Waste Water Heat Recovery
On the basis that every little bit helps, Waste Water Heat Recovery (WWHR) is also a good option. These capture the heat from hot water going down the drain from showers, transferring it to the incoming cold water supply, offsetting some of the demand for hot water.
As strange as it may sound, sometimes electric heating systems are the most sustainable heat source for an ecohouse. With high levels of insulation space heating demand will be minimal, and if the bulk of hot water demand is provided by something like a solar thermal system then the need for a top-up supply is minimal. Electric heaters are relatively simple and inexpensive items, and so have a much smaller resource footprint than more complex plumbed systems. And as the electricity grid decarbonises in the transition to net zero, the energy they use will by default become more sustainable.
Underfloor heating has become fashionable to the point that it is marketed in real estate sales brochures, and there are many good reasons for installing it in an ecohouse, especially with heat pumps. It also leaves walls clear of obstructions for furniture, which is great for interior design. However, it is more complicated and expensive to install, and less flexible to alter, than a conventional radiator system, and as space heating demand reduces with better insulation the case for underfloor heating is not cut and dry. A practical compromise is to use underfloor heating in living areas where it will be of most benefit, but not in bedrooms.
Many cold climate countries have had district heating systems for generations. Hot water from a central heat source is pumped through insulated pipes to every house, where the heat is captured through a Plate Heat Exchanger (PHE) and transferred to the domestic radiator and hot water system. District heat systems work best for higher density housing units, such as terraces or apartments, as this reduces the size of the pipe network required.
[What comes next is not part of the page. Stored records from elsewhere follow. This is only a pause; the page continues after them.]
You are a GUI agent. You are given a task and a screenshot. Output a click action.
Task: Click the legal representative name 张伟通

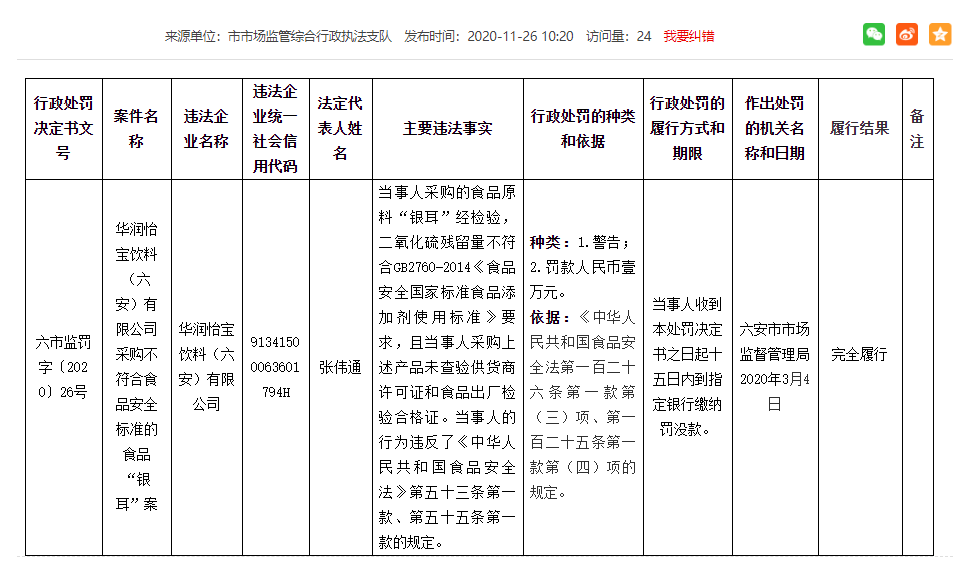[x=340, y=367]
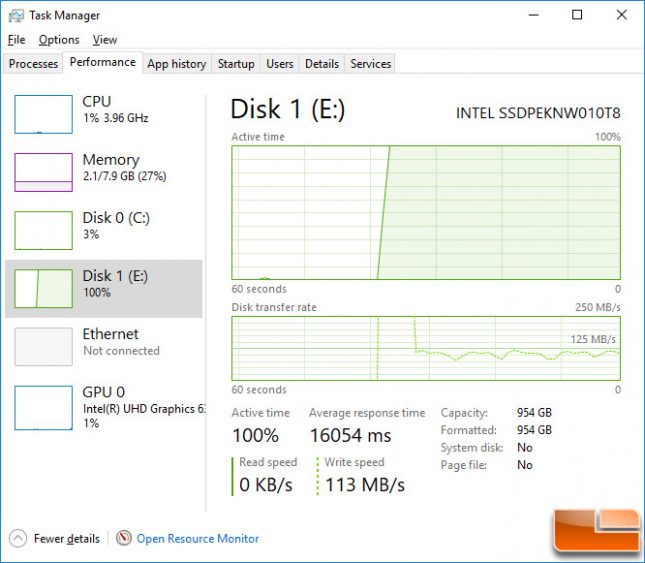Select Disk 1 (E:) in the sidebar
The width and height of the screenshot is (645, 563).
(x=104, y=288)
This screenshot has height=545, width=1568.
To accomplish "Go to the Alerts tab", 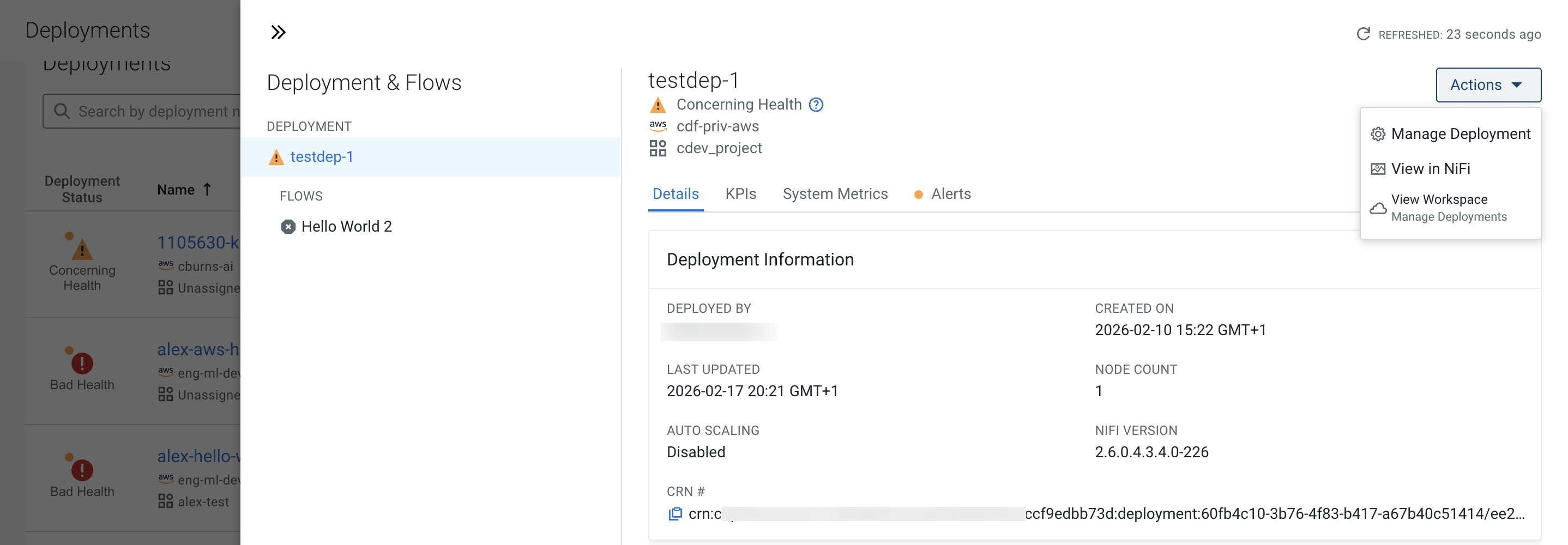I will coord(950,194).
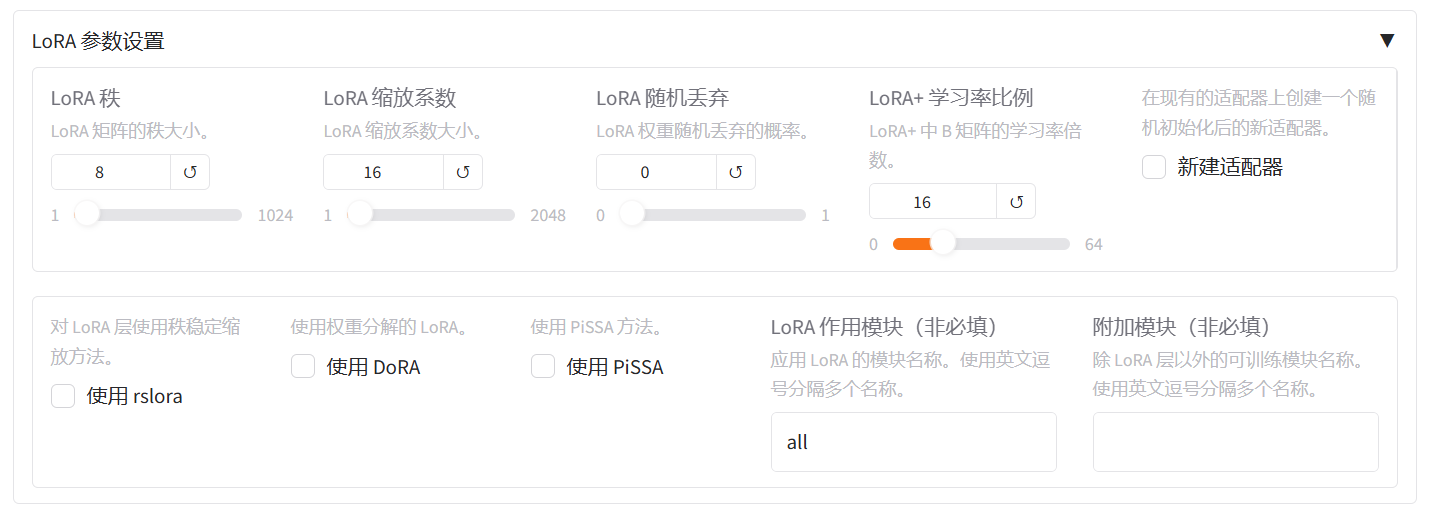
Task: Enable the 使用 rslora checkbox
Action: point(63,396)
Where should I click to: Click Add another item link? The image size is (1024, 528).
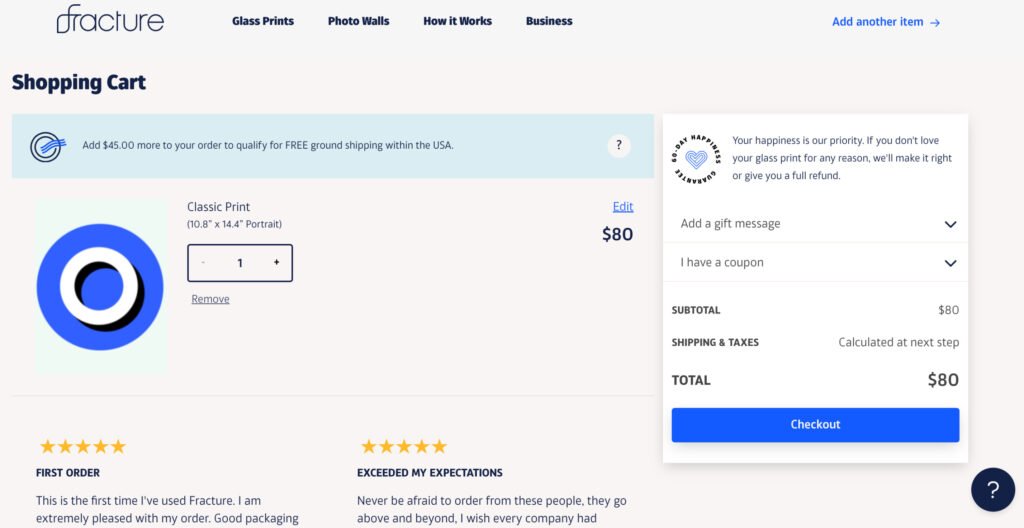tap(886, 22)
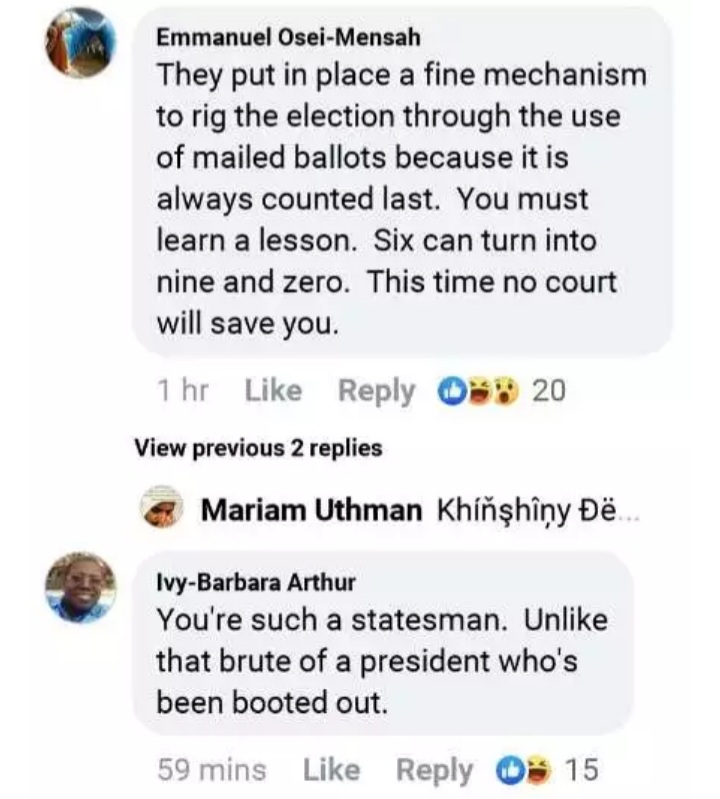Expand View previous 2 replies

(x=258, y=449)
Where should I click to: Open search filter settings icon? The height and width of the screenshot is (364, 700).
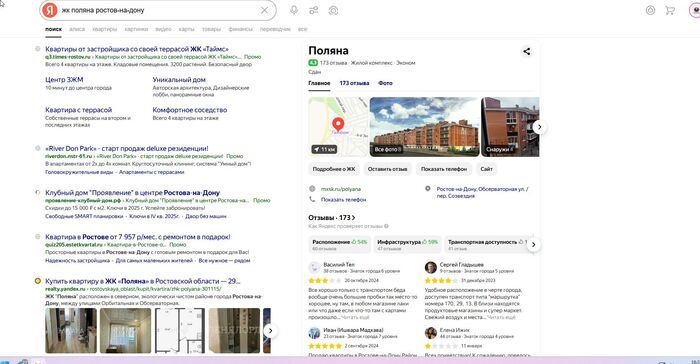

The eco-benefits of a district heating system will depend on its energy source. Because of the larger scale, more efficient versions of biomass boilers and ground source heat pumps are likely to be feasible. There are Waste Water Heat Recovery systems which tap into the public sewers, capturing the wasted heat from all our showers and washing machine cycles and industrial processes. Some district heating systems are based on Energy From Waste (EFW) facilities that burn municipal waste, which is also considered as low carbon. If a new house is located where district heating is available, it generally makes sense to connect.